MF Doom, Oraclez Creed, Prospect Champions, DJ Sayeed
Thurs Aug 16, Paradox, $9/$12.
Rap is plenty concerned with "ugliness" such as violence, abusive sex, drug addiction, etc. But when rapping, MCs talk about these terrible things as "the realness." The ability to transform "ugliness" into "realness" makes MCs strong, even heroic. This ability, then, is a thing of beauty.
MF Doom's radical innovation on his album Operation: Doomsday! is that he illuminates the concept of "ugliness," but not in the sense of being bigger or badder than the hardships. Instead, Doom articulates the manner in which terrible events can overwhelm a person. Rather than address ugliness as realness as if he were hard, Doom responds to such ugliness by donning an actual iron mask.

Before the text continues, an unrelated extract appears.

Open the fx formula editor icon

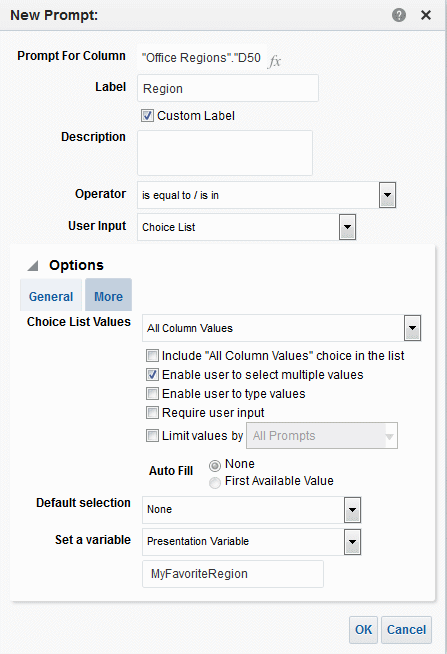[274, 61]
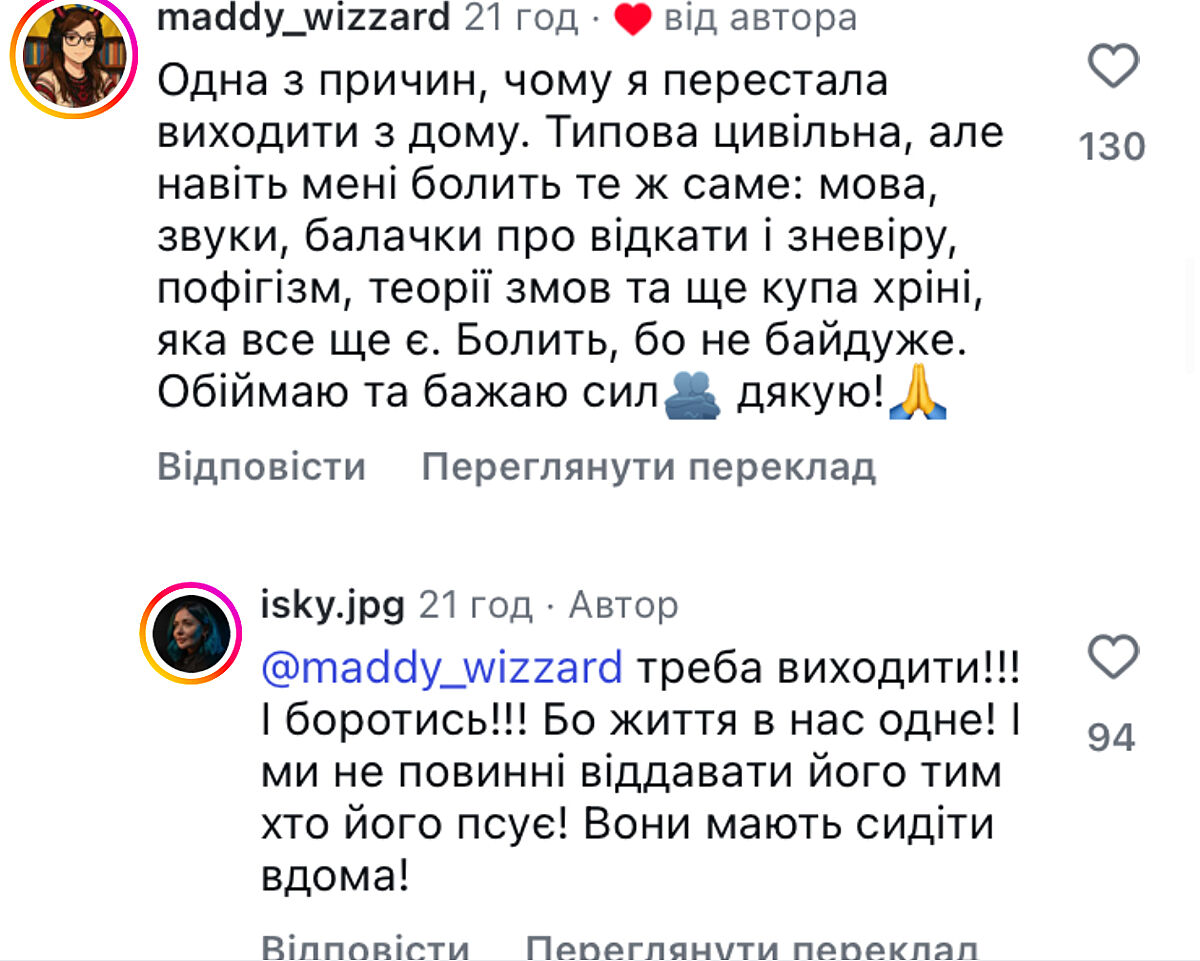Viewport: 1200px width, 961px height.
Task: Click the blue @maddy_wizzard mention
Action: click(441, 667)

Doom wears this mask at all his concerts. But unlike Humpty's plastic nose or Kool Keith's "Black Elvis" wig, this isn't a joke or a gimmick. I spoke with Doom last May from his Atlanta home, when Operation: Doomsday! and Bl_ck B_st_rds (from his previous group KMD) were re-released on SubVerse records, and he explained this MC persona: "The rap game turns you into something," he said. "It's so much now about who you are and what you look like, that I'm like, 'Yo, it don't even matter what I look like.' People who write novels... you'll read the whole book and there's only one picture of the dude on the back... it's written, it's music, that's enough."
Back when Doom was known as ZevLove X, his group KMD enjoyed one hit, "Peachfuzz," from Mr. Hood (1992), but the brilliant and dynamic 1994 album, Bl_ck B_st_rds, was dropped by Elektra. Allegedly it was because of the controversial cover art, a drawing of a lynched Sambo character. To KMD the drawing meant "kill the stereotype," but to Elektra it threatened a controversy they'd rather do without. Even when KMD offered to change the cover, the project was shelved. Shortly afterward, DJ Subroc, Doom's brother, died in a car accident.
Five years after this professional insult and personal tragedy, ZevLove X reappeared on Bobbito's Fondle 'Em Records as MF Doom. On the cover of Operation: Doomsday! is a cartoon drawing of a man wearing a metal mask and holding a microphone, and on the back there's a photo of two men in robes standing in front of a nondescript house, both with censorship-style black bars over their eyes. The first two tracks, "Doomsday" and "Rhymes Like Dimes," are soaring, smooth, and energized, but then the mood of the album turns. "The Finest" and "Red and Gold" use an early-'80s-style synthesized beat; "The Mic" features a loud and out-of-key singer; "Tick Tick" speeds up and slows down along with dragging violins. These sounds do not construct the typical "dope tracks" you find on every other rap album. In fact, they're kind of corny, or just sound bad.
On Operation: Doomsday!, Doom used skits to create an album of "continuous meaning." The record features dialogue taken from the film Wild Style, in which graffiti artist Lee Quinones struggles with the quality of his art and the flimsy promises of fame. The dialogue alternates with skits taken from the Fantastic Four cartoon where Dr. Doom plots his revenge on a world that treated him cruelly. The skits collide in the middle of the album when an experiment from the vindictive Doom backfires, making his face "hideous" (thus the need for the metal mask). The scene shifts to Quinones explaining how he "messed up" on his graffiti piece and describing "the hands of doom" that he has painted. The theme seems to be that the beauty of art (Quinones' piece) and invention (Doom's experiment) is volatile, and can suddenly turn hideous if things go wrong.
Because of Doom's exposition of art's vulnerability, and because he consciously makes music that sounds bad, MF Doom deserves his self-title as rap's "super villain." On "Rhymes Like Dimes," he says he "came to destroy rap," but instead of being anti-heroic (the kind of heroism that Billy the Kid or Ghostface Killah represent, which is equally as beautiful), Doom is not heroic. In our interview, he told me that the "theater" of being this kind of villain "stands out from any other MCs that are out now.... The villain is like the average Joe, someone who you could meet, or who you might know from school."